┌─ DOCUMENT SECTION

Rick Bayless, the chef of that restaurant, Topolobampo, says Obama's comfortable demeanor at the table — slumped contentedly in his chair, clearly there to enjoy himself — bodes well for the nation's food policy. While former President George W. Bush rarely visited restaurants and didn't often talk about what he ate, Obama dines out frequently and enjoys exploring different foods.

"He's the kind of diner who wants to taste all sorts of things," Bayless says. "What I'm hoping is that he's going to recognize that we need to do what we can in our country to encourage real food for everyone."

Phrases like "real food" and "farm-to-table" may sound like elitist jargon tossed around at upscale restaurants. But the country's top chefs, several of whom traveled to Washington for Obama's inauguration this week, hope that Obama's flair for good food will encourage people to expand their horizons when it comes to what they eat.

└─
┌─ PROVIDED INFORMATION

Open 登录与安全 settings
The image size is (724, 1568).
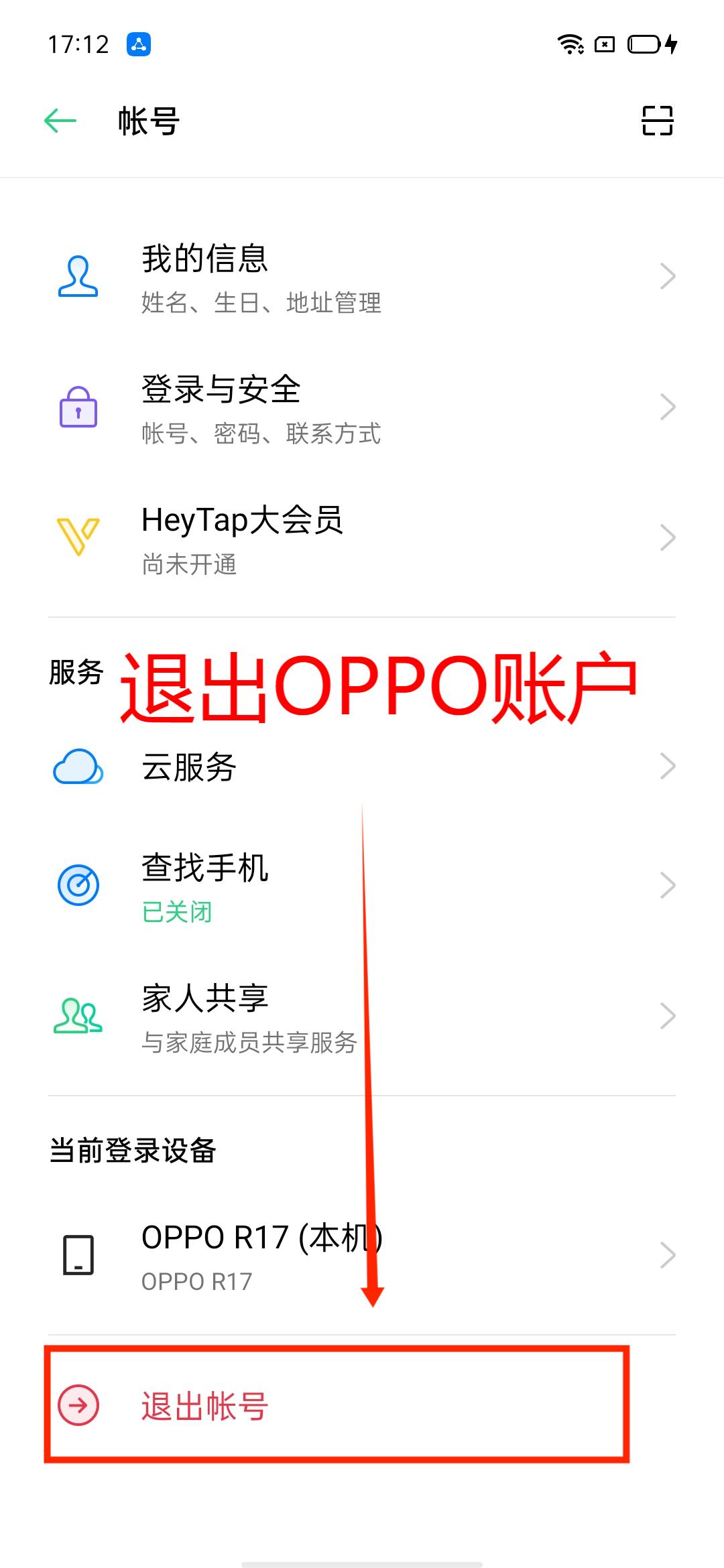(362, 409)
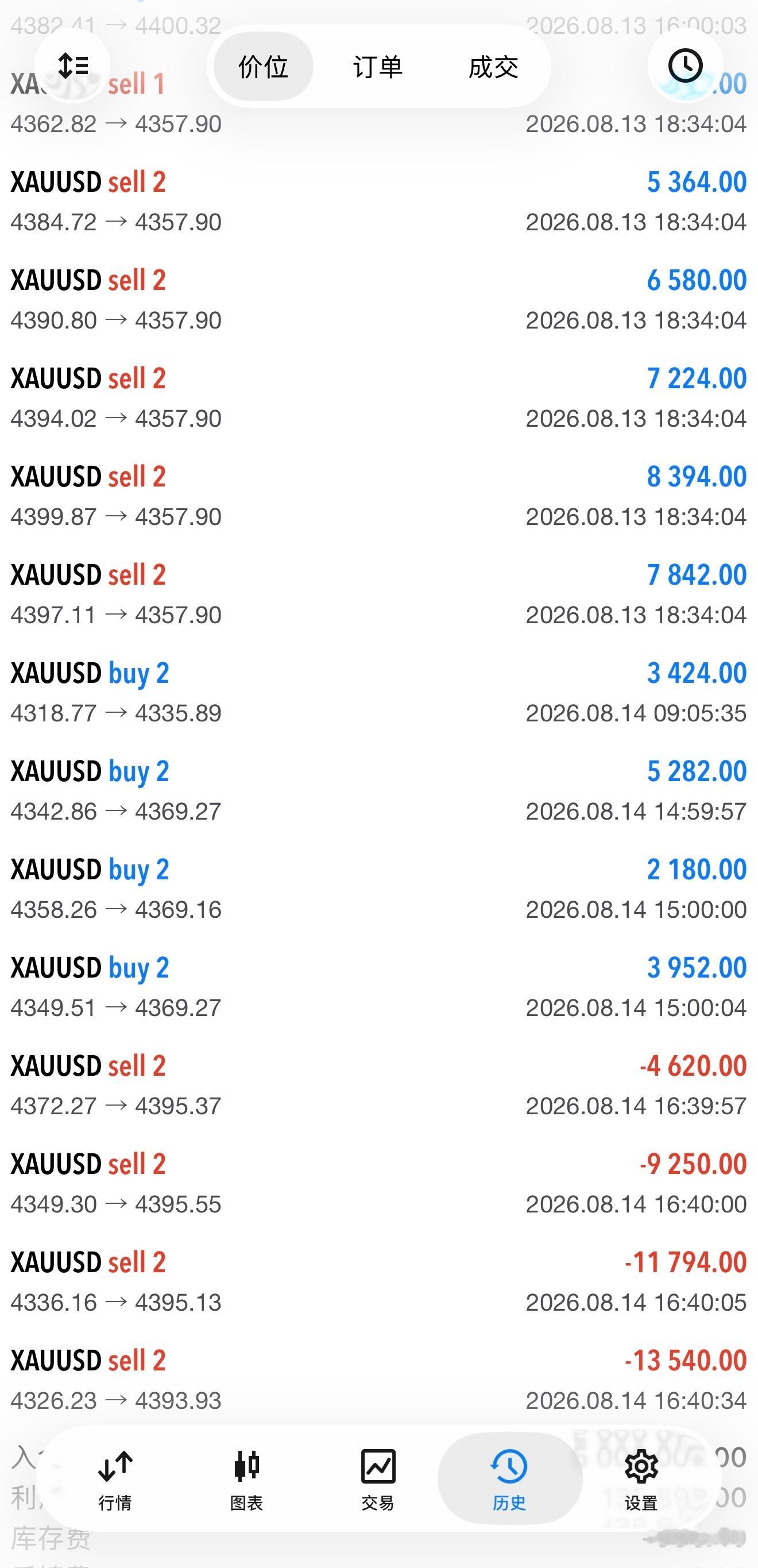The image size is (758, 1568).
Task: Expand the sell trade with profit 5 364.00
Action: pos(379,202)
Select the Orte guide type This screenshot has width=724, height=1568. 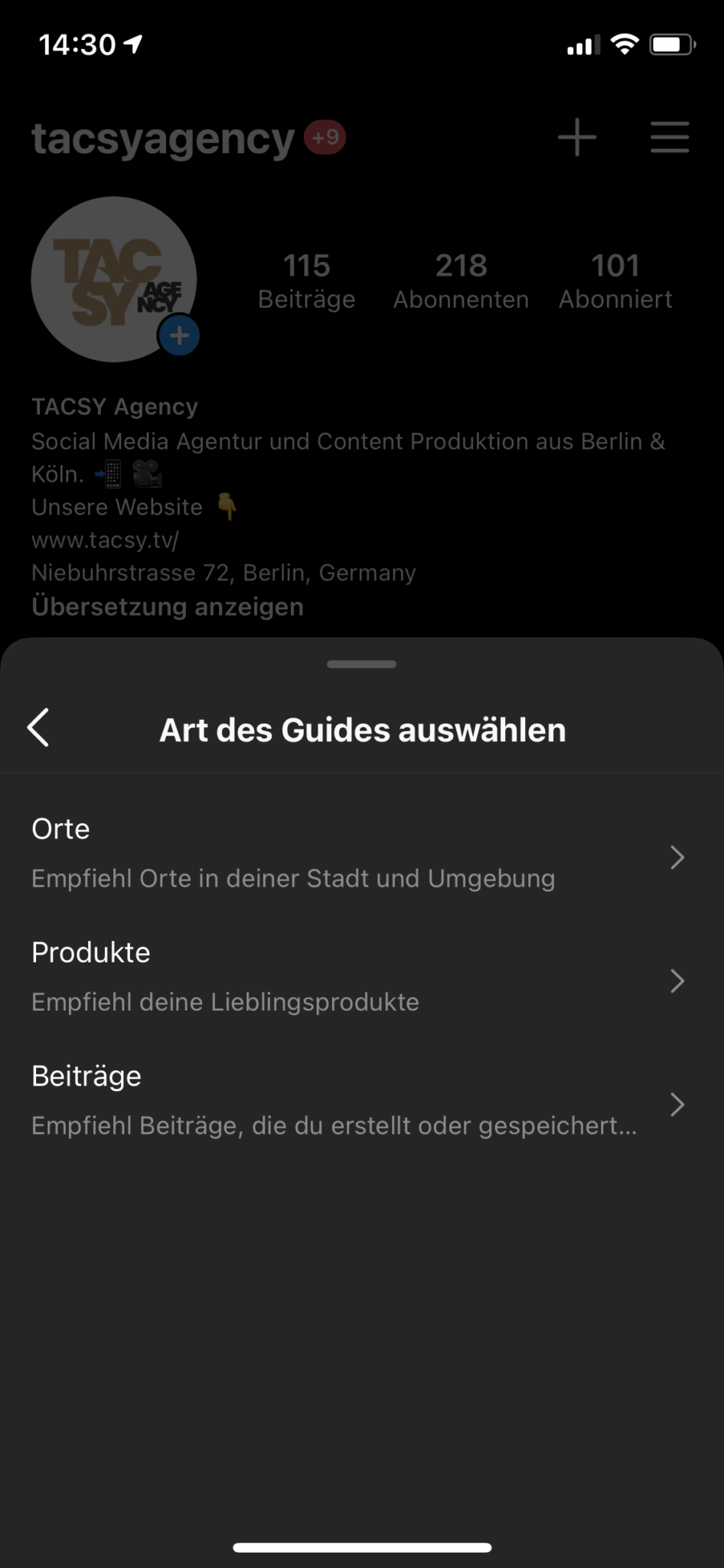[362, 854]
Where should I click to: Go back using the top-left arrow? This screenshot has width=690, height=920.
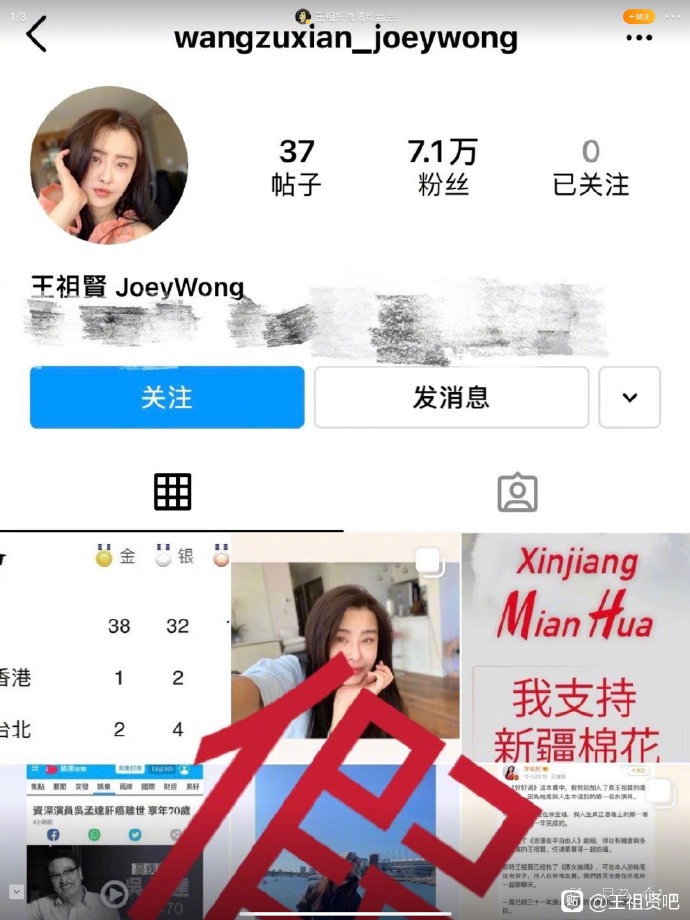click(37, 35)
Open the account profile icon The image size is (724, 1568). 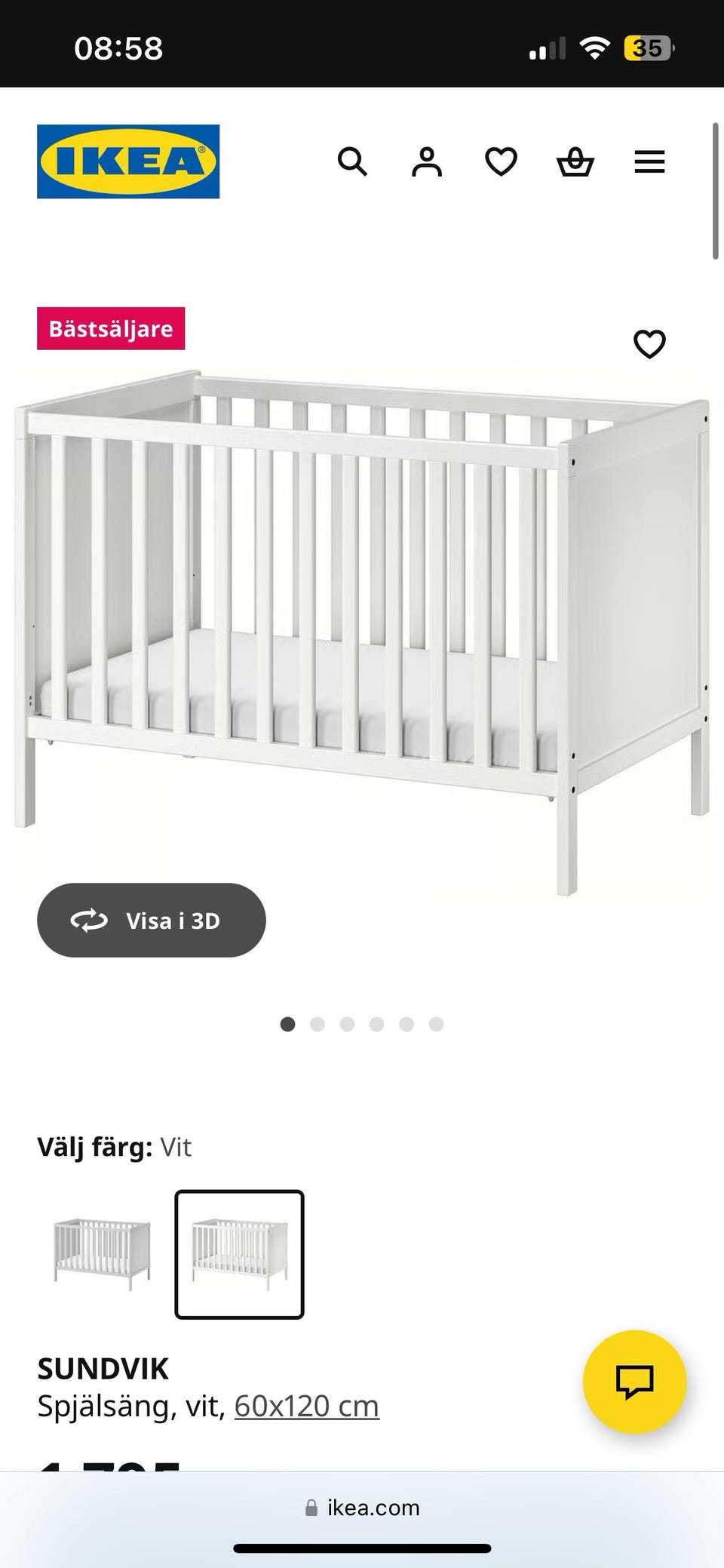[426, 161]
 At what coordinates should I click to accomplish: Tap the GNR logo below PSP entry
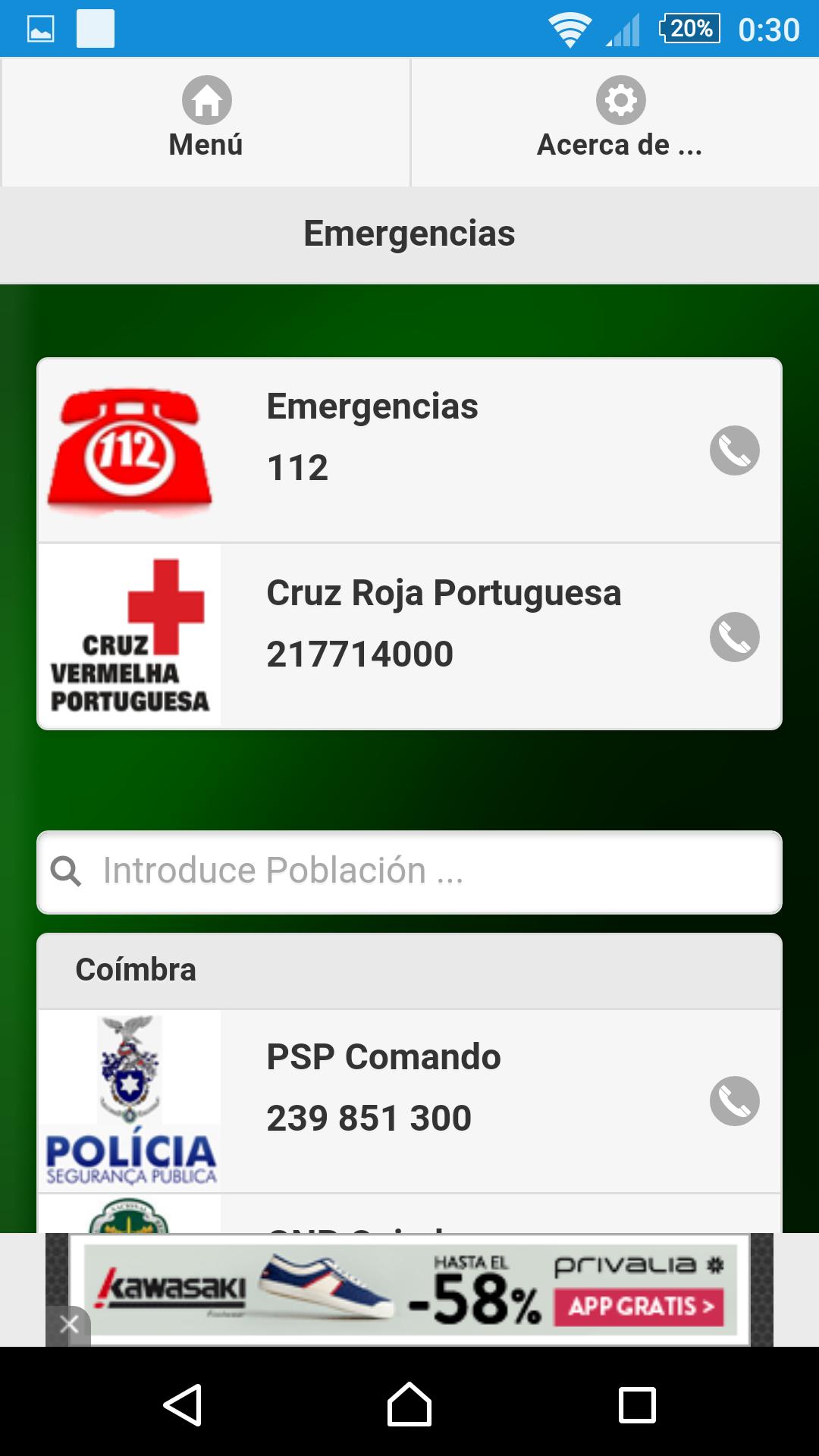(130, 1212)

└─

THE TASKS:
a - List every person named in the passage about Obama's dining habits.
b - Pick up the passage about Obama's dining habits after its final sentence and continue writing it.

ANSWERS IN ORDER:
a - Rick Bayless, Obama, George W. Bush

b -
These chefs tout locally grown, environmentally friendly and — most importantly — nutritious food. They urge diners, even those who may never be able to afford to eat at their restaurants, to grow their own vegetables, shop at farmer's markets and pay attention to where their food comes from.

Dan Barber, chef at New York's popular Blue Hill restaurant and a frequent critic of the country's food policy, says a few small gestures from the president and first lady Michelle Obama could accomplish what many of the chefs have been working toward for years.

"I recognize that I'm an elitist guy," says Barber, who cooked a $500-a-plate meal for incoming Obama aides and other guests at a small charity fundraiser the night before the inauguration. "Increasingly raise awareness, but don't do it through chefs like me. ... My advice would be more of a symbolic nature, and to not underestimate what can be done through the White House."

. . . .
I'm all for promoting a healthy diet and food quality :approve: , but what's the deal with $500-a-plate meal for incoming Obama aides?

The farm/agriculture bill needs trimming, and the focus should be small and family farmers, not subsidies to Big Agribusiness like ADM, Cargill, Dole, Chiquita, . . . .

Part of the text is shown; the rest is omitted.